Write out, from the entries below, exactly the lines that run between the lines holding "Add New Tag (961, 1000)" and "Purpose and Vision (1192, 1701)", inclusive, and stop there.

(Beginning of SUPPLIED MATERIAL)

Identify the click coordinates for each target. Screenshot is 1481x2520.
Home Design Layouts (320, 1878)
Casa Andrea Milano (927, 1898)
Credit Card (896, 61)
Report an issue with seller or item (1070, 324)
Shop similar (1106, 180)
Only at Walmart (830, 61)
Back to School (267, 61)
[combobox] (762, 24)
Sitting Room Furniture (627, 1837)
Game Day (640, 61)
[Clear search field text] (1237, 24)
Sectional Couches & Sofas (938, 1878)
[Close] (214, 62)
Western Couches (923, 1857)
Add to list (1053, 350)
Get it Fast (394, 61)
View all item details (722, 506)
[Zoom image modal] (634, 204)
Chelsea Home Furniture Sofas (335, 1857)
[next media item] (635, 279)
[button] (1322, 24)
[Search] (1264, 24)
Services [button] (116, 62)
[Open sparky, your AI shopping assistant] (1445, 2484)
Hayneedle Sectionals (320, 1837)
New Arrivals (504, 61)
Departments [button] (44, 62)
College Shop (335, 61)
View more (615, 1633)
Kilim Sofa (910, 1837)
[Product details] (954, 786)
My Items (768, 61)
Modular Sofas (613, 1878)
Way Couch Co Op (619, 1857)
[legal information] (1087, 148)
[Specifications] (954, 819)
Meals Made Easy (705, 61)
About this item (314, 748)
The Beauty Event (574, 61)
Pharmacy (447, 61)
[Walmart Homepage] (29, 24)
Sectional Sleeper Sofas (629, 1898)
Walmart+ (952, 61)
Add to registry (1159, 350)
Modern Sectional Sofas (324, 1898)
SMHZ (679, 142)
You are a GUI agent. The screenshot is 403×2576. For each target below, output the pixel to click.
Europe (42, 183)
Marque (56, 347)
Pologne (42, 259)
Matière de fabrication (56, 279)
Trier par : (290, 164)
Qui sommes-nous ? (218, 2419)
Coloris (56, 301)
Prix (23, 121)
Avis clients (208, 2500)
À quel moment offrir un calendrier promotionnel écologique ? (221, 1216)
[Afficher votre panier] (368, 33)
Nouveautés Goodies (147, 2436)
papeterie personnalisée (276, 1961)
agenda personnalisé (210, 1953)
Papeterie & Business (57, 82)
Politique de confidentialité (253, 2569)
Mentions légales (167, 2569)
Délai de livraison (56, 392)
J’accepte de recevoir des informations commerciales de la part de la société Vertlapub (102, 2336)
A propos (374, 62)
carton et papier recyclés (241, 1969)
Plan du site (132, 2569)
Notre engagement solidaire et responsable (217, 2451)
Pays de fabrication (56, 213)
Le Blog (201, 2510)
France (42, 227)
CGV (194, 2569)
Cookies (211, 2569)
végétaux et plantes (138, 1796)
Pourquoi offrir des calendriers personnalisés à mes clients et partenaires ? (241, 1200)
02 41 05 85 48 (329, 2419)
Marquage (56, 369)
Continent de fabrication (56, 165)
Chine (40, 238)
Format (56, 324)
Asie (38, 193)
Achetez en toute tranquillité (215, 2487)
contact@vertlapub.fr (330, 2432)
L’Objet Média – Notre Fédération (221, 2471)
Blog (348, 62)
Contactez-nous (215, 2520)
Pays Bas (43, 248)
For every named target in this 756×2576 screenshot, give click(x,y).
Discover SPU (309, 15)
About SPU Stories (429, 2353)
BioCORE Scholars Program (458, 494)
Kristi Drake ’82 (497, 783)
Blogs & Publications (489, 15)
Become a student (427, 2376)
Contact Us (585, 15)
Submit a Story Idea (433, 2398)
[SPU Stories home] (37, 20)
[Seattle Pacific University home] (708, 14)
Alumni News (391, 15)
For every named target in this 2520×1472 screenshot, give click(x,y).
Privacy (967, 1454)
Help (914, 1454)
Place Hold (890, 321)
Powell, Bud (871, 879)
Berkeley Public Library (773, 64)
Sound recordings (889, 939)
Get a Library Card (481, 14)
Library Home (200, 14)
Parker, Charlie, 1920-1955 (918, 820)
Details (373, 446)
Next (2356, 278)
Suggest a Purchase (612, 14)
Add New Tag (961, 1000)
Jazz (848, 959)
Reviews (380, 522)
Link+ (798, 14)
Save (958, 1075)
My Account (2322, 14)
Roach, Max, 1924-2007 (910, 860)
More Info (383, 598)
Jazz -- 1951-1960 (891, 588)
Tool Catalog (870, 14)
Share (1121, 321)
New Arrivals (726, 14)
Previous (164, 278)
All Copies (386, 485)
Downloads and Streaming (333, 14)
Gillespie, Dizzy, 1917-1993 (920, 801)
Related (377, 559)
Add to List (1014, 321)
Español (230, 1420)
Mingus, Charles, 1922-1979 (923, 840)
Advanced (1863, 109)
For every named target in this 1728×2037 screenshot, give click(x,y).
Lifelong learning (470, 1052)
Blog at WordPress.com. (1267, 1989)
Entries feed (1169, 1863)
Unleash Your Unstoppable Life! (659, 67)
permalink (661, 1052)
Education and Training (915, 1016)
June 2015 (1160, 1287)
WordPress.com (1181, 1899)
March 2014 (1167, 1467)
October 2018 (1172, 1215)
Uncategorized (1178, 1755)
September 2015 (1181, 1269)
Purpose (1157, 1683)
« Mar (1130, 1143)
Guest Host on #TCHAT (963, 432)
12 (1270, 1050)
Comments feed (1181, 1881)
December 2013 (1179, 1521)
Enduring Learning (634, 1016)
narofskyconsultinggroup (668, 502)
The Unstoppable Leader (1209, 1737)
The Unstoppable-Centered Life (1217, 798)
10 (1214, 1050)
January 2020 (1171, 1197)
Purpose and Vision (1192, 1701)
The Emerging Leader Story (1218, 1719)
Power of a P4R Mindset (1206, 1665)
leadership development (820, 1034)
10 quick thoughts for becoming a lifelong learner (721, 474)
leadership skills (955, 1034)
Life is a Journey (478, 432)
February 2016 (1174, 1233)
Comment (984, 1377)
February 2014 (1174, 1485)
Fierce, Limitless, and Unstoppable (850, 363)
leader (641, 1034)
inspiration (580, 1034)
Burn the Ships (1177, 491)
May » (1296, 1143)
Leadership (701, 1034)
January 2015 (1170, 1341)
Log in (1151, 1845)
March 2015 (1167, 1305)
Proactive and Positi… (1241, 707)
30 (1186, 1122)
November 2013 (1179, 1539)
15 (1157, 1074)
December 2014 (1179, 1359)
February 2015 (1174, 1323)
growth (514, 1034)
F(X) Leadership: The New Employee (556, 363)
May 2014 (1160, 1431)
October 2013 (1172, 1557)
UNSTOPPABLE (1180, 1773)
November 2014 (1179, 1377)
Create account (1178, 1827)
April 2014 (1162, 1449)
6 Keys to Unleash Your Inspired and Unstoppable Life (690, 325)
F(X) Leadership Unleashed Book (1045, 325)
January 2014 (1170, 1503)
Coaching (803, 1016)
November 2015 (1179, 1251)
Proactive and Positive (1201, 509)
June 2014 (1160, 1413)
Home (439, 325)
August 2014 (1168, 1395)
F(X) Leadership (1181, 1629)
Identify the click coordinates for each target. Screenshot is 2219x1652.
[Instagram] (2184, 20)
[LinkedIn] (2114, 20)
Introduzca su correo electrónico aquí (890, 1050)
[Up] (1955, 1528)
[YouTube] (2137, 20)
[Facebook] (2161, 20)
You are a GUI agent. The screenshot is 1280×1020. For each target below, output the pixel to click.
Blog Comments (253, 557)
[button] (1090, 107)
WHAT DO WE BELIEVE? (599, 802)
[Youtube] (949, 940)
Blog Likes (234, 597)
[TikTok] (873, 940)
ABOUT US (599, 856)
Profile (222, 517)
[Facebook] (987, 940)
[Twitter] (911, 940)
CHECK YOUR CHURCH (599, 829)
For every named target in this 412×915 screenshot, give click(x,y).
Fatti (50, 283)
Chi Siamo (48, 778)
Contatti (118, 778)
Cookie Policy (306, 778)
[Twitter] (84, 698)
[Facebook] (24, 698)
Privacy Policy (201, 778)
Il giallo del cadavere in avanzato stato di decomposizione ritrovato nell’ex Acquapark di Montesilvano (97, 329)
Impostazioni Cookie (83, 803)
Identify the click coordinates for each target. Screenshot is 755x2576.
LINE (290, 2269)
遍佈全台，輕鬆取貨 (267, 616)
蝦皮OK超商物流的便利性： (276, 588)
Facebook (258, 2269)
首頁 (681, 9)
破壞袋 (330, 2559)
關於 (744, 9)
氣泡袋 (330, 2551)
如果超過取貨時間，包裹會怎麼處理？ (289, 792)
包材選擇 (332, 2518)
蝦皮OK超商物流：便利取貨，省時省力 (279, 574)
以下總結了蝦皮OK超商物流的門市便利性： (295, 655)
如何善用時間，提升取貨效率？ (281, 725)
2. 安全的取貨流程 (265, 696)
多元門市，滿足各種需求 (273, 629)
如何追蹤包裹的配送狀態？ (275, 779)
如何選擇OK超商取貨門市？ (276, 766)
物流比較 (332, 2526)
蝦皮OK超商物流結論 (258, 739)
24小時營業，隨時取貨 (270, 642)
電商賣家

(End of SUPPLIED MATERIAL)

[ANSWER TO THE PROBLEM]
Add New Tag (961, 1000)
Jazz (848, 959)
Reviews (380, 522)
Link+ (798, 14)
Save (958, 1075)
My Account (2322, 14)
Roach, Max, 1924-2007 (910, 860)
More Info (383, 598)
Jazz -- 1951-1960 (891, 588)
Tool Catalog (870, 14)
Share (1121, 321)
New Arrivals (726, 14)
Previous (164, 278)
All Copies (386, 485)
Downloads and Streaming (333, 14)
Gillespie, Dizzy, 1917-1993 (920, 801)
Related (377, 559)
Add to List (1014, 321)
Español (230, 1420)
Mingus, Charles, 1922-1979 (923, 840)
Advanced (1863, 109)
For every named target in this 1728×2037 screenshot, give click(x,y).
Lifelong learning (470, 1052)
Blog at WordPress.com. (1267, 1989)
Entries feed (1169, 1863)
Unleash Your Unstoppable Life! (659, 67)
permalink (661, 1052)
Education and Training (915, 1016)
June 2015 (1160, 1287)
WordPress.com (1181, 1899)
March 2014 (1167, 1467)
October 2018 (1172, 1215)
Uncategorized (1178, 1755)
September 2015 (1181, 1269)
Purpose (1157, 1683)
« Mar (1130, 1143)
Guest Host on #TCHAT (963, 432)
12 (1270, 1050)
Comments feed (1181, 1881)
December 2013 (1179, 1521)
Enduring Learning (634, 1016)
narofskyconsultinggroup (668, 502)
The Unstoppable Leader (1209, 1737)
The Unstoppable-Centered Life (1217, 798)
10 (1214, 1050)
January 2020 (1171, 1197)
Purpose and Vision (1192, 1701)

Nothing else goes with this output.